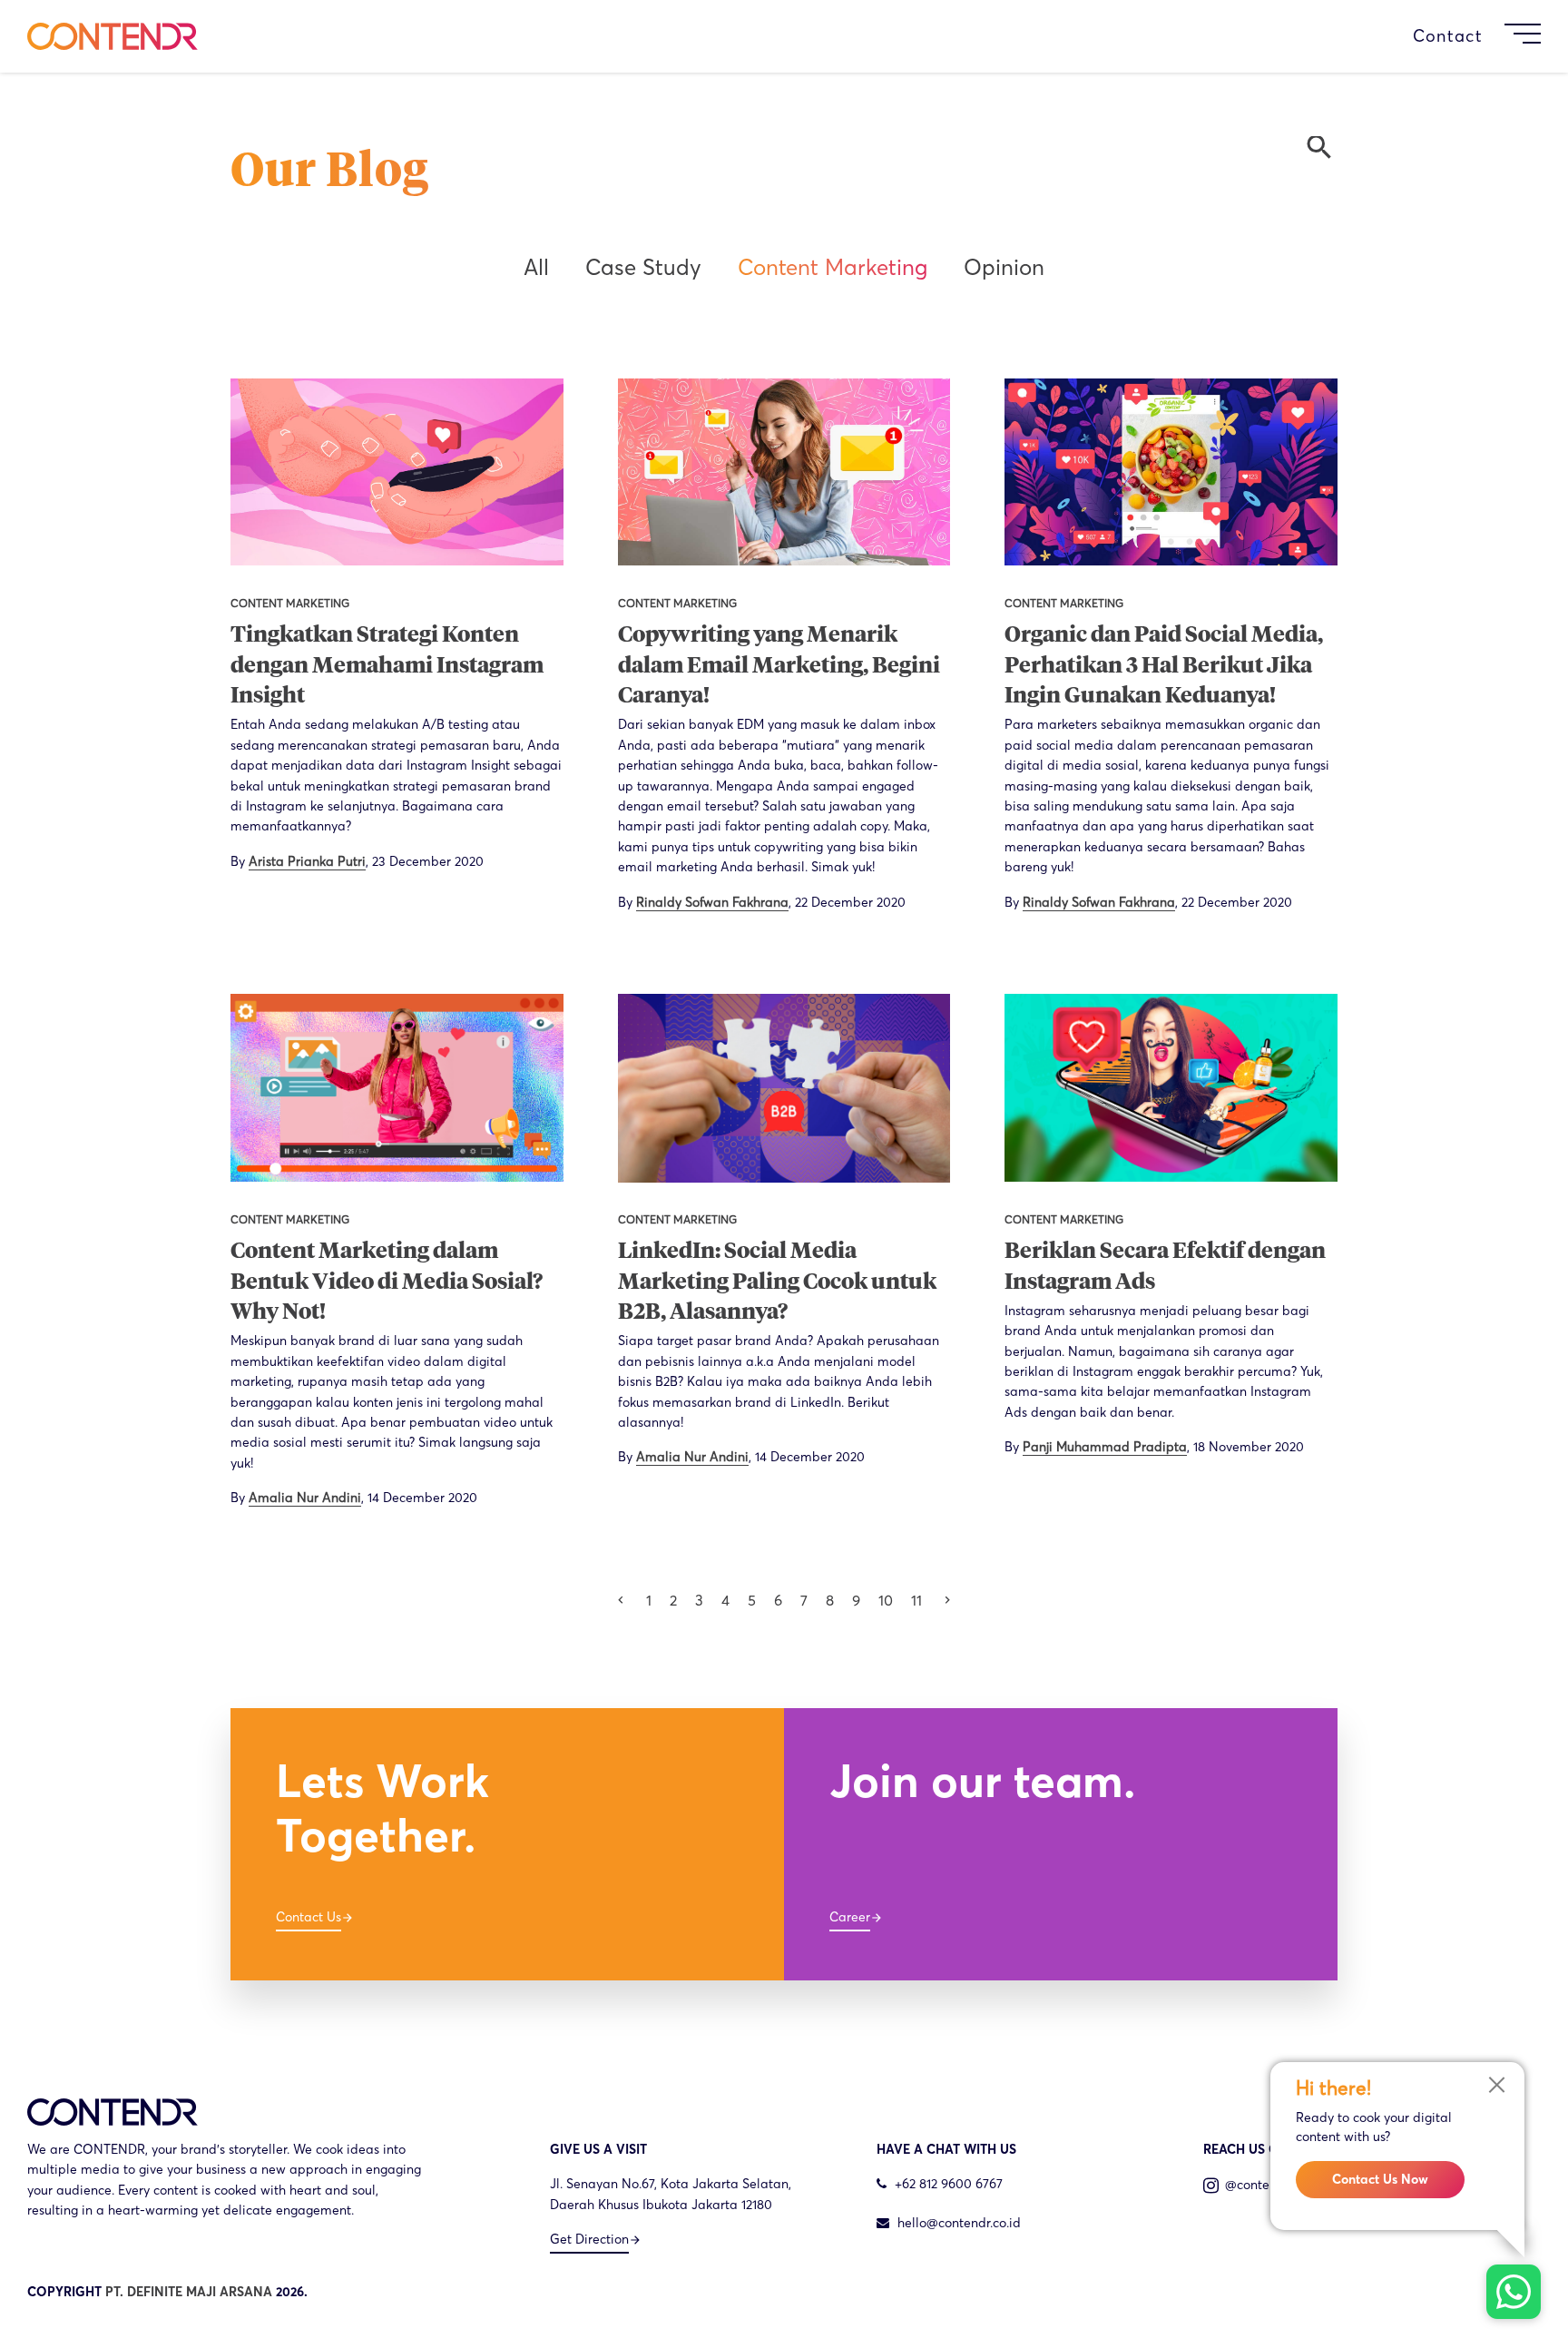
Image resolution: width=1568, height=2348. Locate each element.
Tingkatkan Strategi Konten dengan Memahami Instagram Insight (387, 665)
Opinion (1004, 267)
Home (896, 35)
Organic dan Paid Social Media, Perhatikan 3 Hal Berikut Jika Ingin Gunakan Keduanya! (1163, 665)
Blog (1389, 35)
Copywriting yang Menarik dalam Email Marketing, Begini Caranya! (779, 665)
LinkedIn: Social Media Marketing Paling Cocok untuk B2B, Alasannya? (777, 1282)
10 (885, 1600)
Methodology (1168, 35)
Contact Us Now (1380, 2179)
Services (1052, 35)
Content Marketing (832, 267)
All (536, 267)
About (969, 35)
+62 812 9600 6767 (947, 2184)
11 (916, 1600)
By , (357, 861)
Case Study (1298, 35)
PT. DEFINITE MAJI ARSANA (188, 2292)
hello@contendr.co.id (959, 2223)
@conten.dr (1256, 2184)
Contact (1448, 35)
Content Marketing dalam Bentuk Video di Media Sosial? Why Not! (386, 1282)
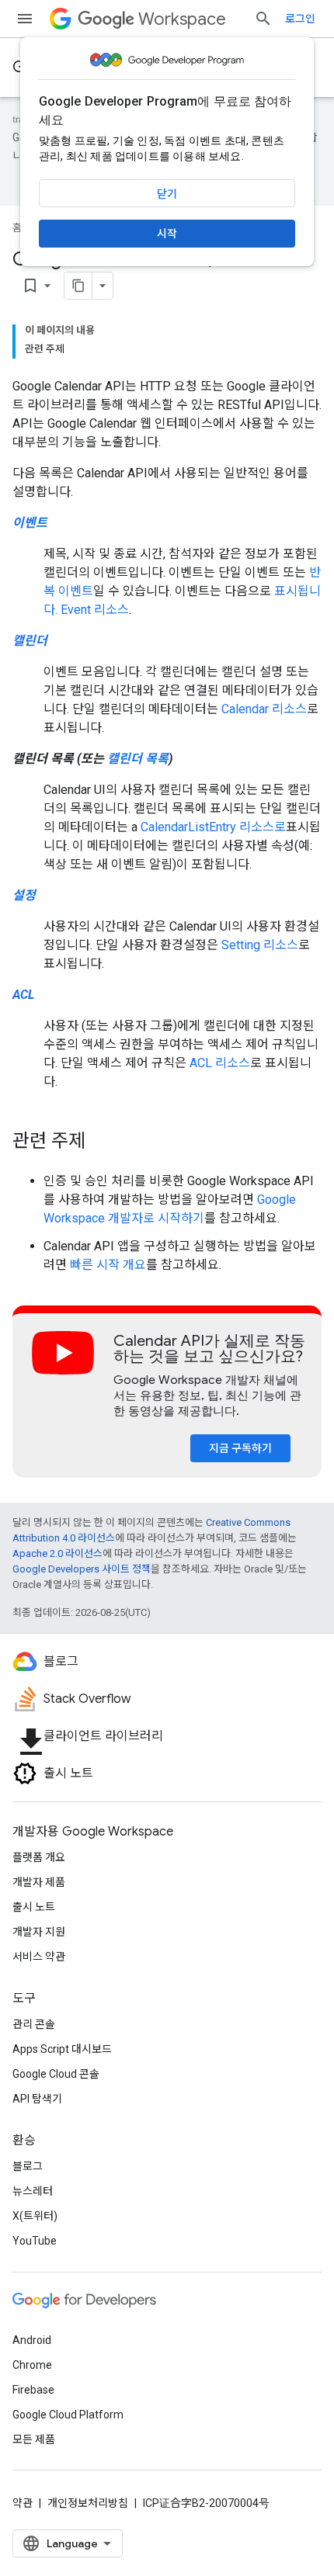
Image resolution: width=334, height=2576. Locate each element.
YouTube (34, 2240)
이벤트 (29, 522)
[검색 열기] (263, 18)
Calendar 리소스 (264, 709)
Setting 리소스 (259, 945)
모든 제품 (33, 2439)
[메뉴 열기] (24, 18)
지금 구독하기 (240, 1448)
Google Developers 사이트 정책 (81, 1569)
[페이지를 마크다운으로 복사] (78, 285)
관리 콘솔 (33, 2024)
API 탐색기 (37, 2098)
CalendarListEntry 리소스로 (213, 827)
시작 (167, 234)
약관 (22, 2503)
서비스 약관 (38, 1956)
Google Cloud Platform (68, 2414)
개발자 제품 (38, 1882)
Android (31, 2340)
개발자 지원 (38, 1932)
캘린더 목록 (138, 758)
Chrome (32, 2365)
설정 (24, 895)
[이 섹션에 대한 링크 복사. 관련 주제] (101, 1142)
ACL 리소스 (220, 1063)
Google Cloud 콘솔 (55, 2074)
:::::
=== How to complete this task ===
Make an exact copy of the records shown above, without the pictures.

=== Response below ===
Image resolution: width=1568, height=2348. Locate each element.
Tingkatkan Strategi Konten dengan Memahami Instagram Insight (387, 665)
Opinion (1004, 267)
Home (896, 35)
Organic dan Paid Social Media, Perhatikan 3 Hal Berikut Jika Ingin Gunakan Keduanya! (1163, 665)
Blog (1389, 35)
Copywriting yang Menarik dalam Email Marketing, Begini Caranya! (779, 665)
LinkedIn: Social Media Marketing Paling Cocok untuk B2B, Alasannya? (777, 1282)
10 (885, 1600)
Methodology (1168, 35)
Contact Us Now (1380, 2179)
Services (1052, 35)
Content Marketing (832, 267)
All (536, 267)
About (969, 35)
+62 812 9600 6767 (947, 2184)
11 (916, 1600)
By , (357, 861)
Case Study (1298, 35)
PT. DEFINITE MAJI ARSANA (188, 2292)
hello@contendr.co.id (959, 2223)
@conten.dr (1256, 2184)
Contact (1448, 35)
Content Marketing dalam Bentuk Video di Media Sosial? Why Not! (386, 1282)
Image resolution: width=334, height=2576. Locate each element.
YouTube (34, 2240)
이벤트 (29, 522)
[검색 열기] (263, 18)
Calendar 리소스 (264, 709)
Setting 리소스 (259, 945)
모든 제품 (33, 2439)
[메뉴 열기] (24, 18)
지금 구독하기 (240, 1448)
Google Developers 사이트 정책 (81, 1569)
[페이지를 마크다운으로 복사] (78, 285)
관리 콘솔 (33, 2024)
API 탐색기 (37, 2098)
CalendarListEntry 리소스로 (213, 827)
시작 (167, 234)
약관 (22, 2503)
서비스 약관 (38, 1956)
Google Cloud Platform (68, 2414)
개발자 제품 (38, 1882)
Android (31, 2340)
개발자 지원 (38, 1932)
캘린더 목록 (138, 758)
Chrome (32, 2365)
설정 (24, 895)
[이 섹션에 대한 링크 복사. 관련 주제] (101, 1142)
ACL 리소스 (220, 1063)
Google Cloud 콘솔 (55, 2074)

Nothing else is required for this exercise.